(THE RECORDS Opens)
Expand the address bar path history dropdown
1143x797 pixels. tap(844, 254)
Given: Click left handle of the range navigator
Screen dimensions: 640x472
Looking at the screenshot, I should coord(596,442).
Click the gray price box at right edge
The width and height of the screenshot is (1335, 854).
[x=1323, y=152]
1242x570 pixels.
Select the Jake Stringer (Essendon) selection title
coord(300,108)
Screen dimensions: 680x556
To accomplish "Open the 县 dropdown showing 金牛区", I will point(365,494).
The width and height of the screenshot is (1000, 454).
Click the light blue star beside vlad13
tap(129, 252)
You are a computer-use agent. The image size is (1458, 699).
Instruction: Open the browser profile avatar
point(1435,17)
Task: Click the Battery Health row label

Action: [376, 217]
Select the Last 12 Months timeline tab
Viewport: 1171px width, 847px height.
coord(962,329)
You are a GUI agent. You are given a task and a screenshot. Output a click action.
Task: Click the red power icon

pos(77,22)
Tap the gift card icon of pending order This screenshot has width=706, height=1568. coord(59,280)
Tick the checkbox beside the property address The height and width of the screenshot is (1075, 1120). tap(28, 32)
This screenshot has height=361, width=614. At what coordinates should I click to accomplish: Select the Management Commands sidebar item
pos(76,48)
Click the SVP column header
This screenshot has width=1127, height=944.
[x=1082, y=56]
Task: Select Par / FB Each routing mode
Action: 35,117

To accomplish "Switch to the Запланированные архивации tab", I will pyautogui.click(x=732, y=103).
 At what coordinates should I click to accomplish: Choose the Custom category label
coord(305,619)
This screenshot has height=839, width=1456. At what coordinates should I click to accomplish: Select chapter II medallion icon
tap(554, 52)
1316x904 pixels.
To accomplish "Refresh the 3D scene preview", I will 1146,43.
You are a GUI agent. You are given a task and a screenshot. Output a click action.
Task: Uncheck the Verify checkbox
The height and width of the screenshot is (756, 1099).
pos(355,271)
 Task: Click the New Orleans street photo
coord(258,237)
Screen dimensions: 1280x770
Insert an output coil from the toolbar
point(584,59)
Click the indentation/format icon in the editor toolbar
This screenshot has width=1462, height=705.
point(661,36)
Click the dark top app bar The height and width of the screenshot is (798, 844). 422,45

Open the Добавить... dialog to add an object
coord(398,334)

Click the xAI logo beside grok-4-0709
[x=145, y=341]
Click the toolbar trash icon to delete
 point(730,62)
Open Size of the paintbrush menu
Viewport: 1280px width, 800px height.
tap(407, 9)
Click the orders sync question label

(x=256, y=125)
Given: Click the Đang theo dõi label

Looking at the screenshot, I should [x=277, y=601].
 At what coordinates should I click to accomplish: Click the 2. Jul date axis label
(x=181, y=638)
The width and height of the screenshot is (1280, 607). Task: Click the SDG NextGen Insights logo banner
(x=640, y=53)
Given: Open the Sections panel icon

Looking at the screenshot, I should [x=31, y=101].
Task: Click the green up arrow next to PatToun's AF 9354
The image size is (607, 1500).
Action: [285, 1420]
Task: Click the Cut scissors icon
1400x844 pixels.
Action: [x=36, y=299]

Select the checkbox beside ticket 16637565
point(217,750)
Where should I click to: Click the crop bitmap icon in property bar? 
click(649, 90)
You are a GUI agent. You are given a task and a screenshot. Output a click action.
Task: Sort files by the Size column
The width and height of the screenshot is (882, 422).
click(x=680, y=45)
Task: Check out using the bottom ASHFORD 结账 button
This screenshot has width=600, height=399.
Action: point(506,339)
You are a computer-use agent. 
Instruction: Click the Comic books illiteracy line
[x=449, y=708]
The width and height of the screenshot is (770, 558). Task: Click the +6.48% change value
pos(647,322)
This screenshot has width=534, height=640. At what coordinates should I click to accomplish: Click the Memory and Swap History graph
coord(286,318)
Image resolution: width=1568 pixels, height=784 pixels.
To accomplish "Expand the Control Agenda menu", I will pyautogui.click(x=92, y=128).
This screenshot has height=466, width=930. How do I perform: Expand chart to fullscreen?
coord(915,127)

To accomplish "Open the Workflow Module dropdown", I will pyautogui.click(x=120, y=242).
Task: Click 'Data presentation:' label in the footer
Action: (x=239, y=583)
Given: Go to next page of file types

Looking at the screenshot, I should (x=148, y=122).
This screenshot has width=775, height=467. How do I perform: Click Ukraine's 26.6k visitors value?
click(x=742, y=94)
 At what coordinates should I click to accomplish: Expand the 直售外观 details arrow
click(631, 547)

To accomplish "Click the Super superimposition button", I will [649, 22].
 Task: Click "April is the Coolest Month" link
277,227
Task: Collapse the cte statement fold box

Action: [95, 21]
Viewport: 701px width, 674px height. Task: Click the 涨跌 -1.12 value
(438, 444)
(THE RECORDS Closes)
EXERCISE DESCRIPTION.
Where a line in the records above includes the string "button", show it.

RESULT FOR THIS EXERCISE.
Task: Check out using the bottom ASHFORD 结账 button
To accomplish "Click the Super superimposition button", I will [649, 22].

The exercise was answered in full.